Obviously, the first question that rose in everyone's minds was whether it is even viable to release a Western game so close to the release of something as major as Red Dead Redemption 2, but there are a few things going in WWO's favor. Firstly, while Red Dead Redemption 2 has only been confirmed for Xbox One and PlayStation 4, WWO is coming exclusively to PC, meaning the markets for the game are completely different. Additionally, WWO is a full-on massively multiplayer online game, so it fills a different niche than Red Dead Redemption 2, which (we hope/think) will primarily be a single player experience with an additional multiplayer mode called Red Dead Online.

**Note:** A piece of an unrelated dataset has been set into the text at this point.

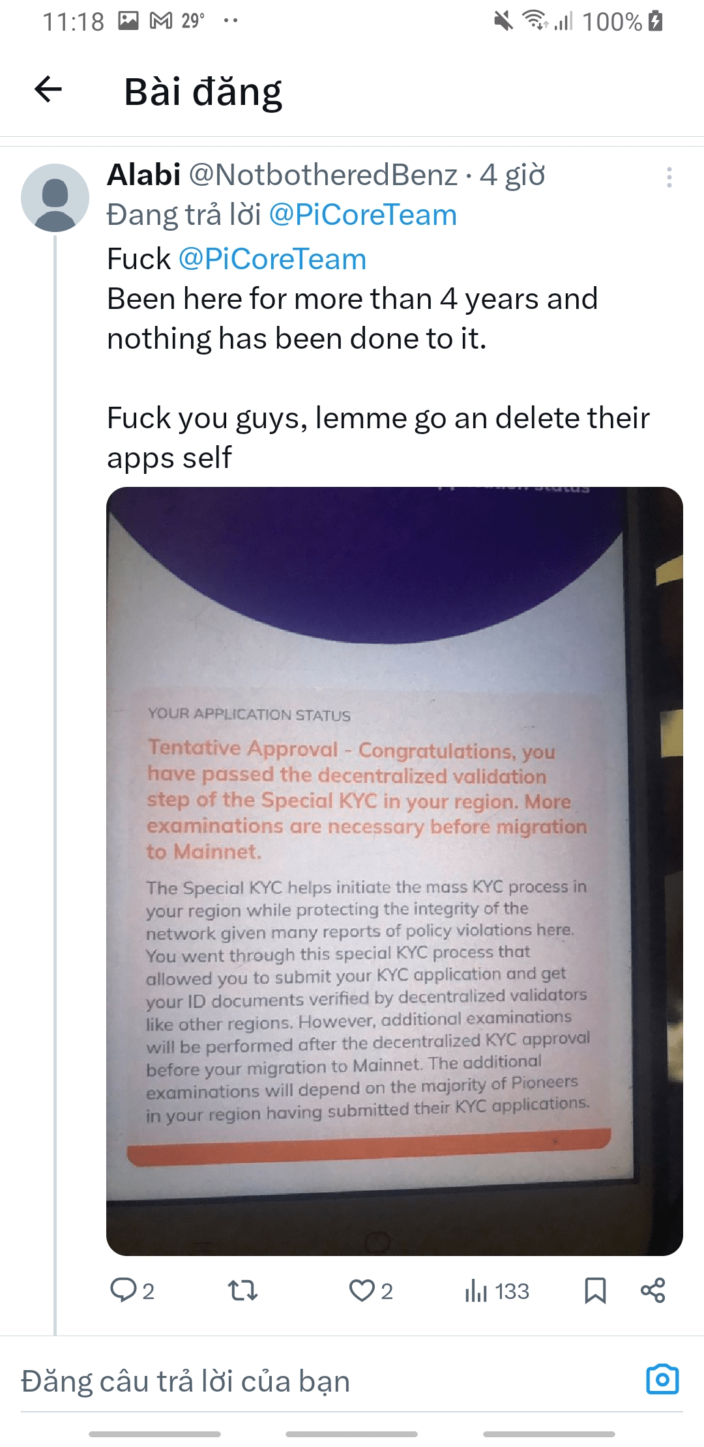Tap the Alabi display name
Viewport: 704px width, 1447px height.
(x=144, y=175)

The dev team, 612 Games, have prominent members of the gaming industry in their team, with people who've worked on games like the Crysis series, Call of Duty 4: Modern Warfare, Star Trek Online, Neverwinter Nights, Hawken, Ryse and The Darkness. With a solid lineup of heavy portfolios, they also carry weight with investors which is why this isn't a crowdfunded project.
So far, all the ingredients for a great game are there: experience, talent, passion and a budget. The Western genre is woefully underrepresented, so there is plenty of space for two games, especially on different platforms. However, there is a red flag flying, albeit a small one. The game uses a game engine which was developed for War Z, one of the worst disaster stories of the indie gaming industry, and is supported by a company owned by one Sergey Titov, who is widely blamed for that debacle.

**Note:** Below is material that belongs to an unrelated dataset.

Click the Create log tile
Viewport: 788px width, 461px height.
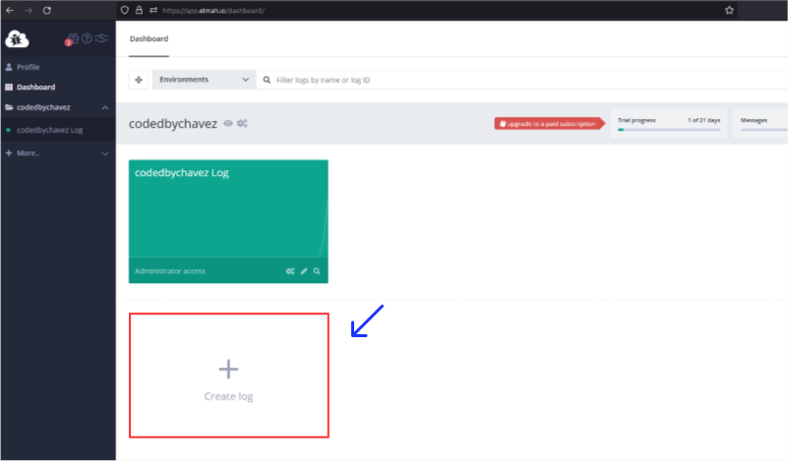(x=228, y=375)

Nonetheless, the signs are promising, and the jittery animations of the gameplay video that was just released can be chalked up to this being the alpha version of the game. The developers plan on releasing free DLC post-launch, in a season-based model similar to some of the "live service" multiplayer games that follow this mentality.

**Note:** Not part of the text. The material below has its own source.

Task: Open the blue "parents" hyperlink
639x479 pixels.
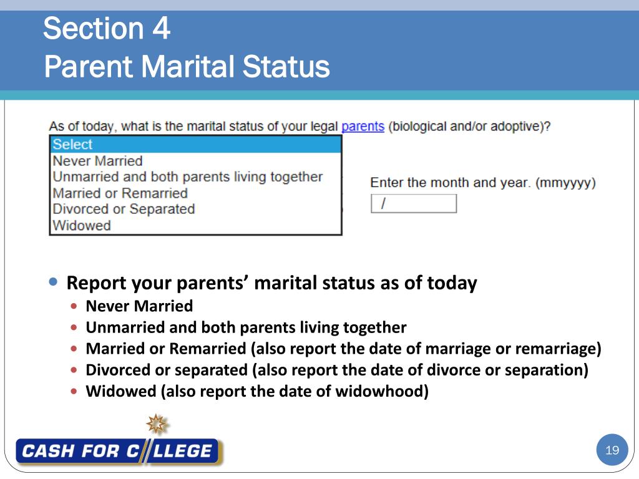Action: coord(363,126)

The game boasts a massive map, with its biomes set to be expanded further with Mountainous and Mexican regions as DLC. Regular missions will be joined by a reputation system, allowing you to be either a ruthless outlaw or a valorous deputy. Players can visit saloons for a few rounds, some gambling, or possibly some adult entertainment on the upper floors, while cities will also boast general stores and gunsmiths.
In the wilderness, a dynamic day/night cycle will vary the way you play by bringing about different gameplay conditions. During the day, there is a greater measure of safety during your adventures, while night time brings the perfect opportunity to camp and rest, or ambush unsuspecting enemies under the cover of darkness. Some of the proposed DLC will be adding night-only missions with a great variety in objectives.
But, how will this game measure up to Red Dead Redemption 2 This is the question everyone will inevitably ask even though the two games are essentially different genres and on different platforms. When there are just two Western titles on the horizon, they will be compared no matter what.
Fact is, even with the kind of experience the people working on Wild West Online have, they still won't get a measure of investor interest or funding to match the insane amounts of resources that Take-Two and Rockstar Games can mobilize. Big budgets aren't everything though, and passion and skill often count for more. Thing is, Rockstar packs both of those qualities in plentiful supply too.
At the end of the day, Red Dead Redemption 2 will end up a more polished product benefitting from a single player campaign, whereas Red Dead Online alone will also be able to match or better the experience of Wild West Online. There is likely a reason why 612 Games isn't even considering a console launch - they're picking their battles.
The tentative release date of Wild West Online is December this year, with alpha and beta stages spread out between now and then. Whether the game lives up to the expectations it sets for itself, and whether it can truly scratch the Red Dead itch that PC players have, is anyone's guess until then.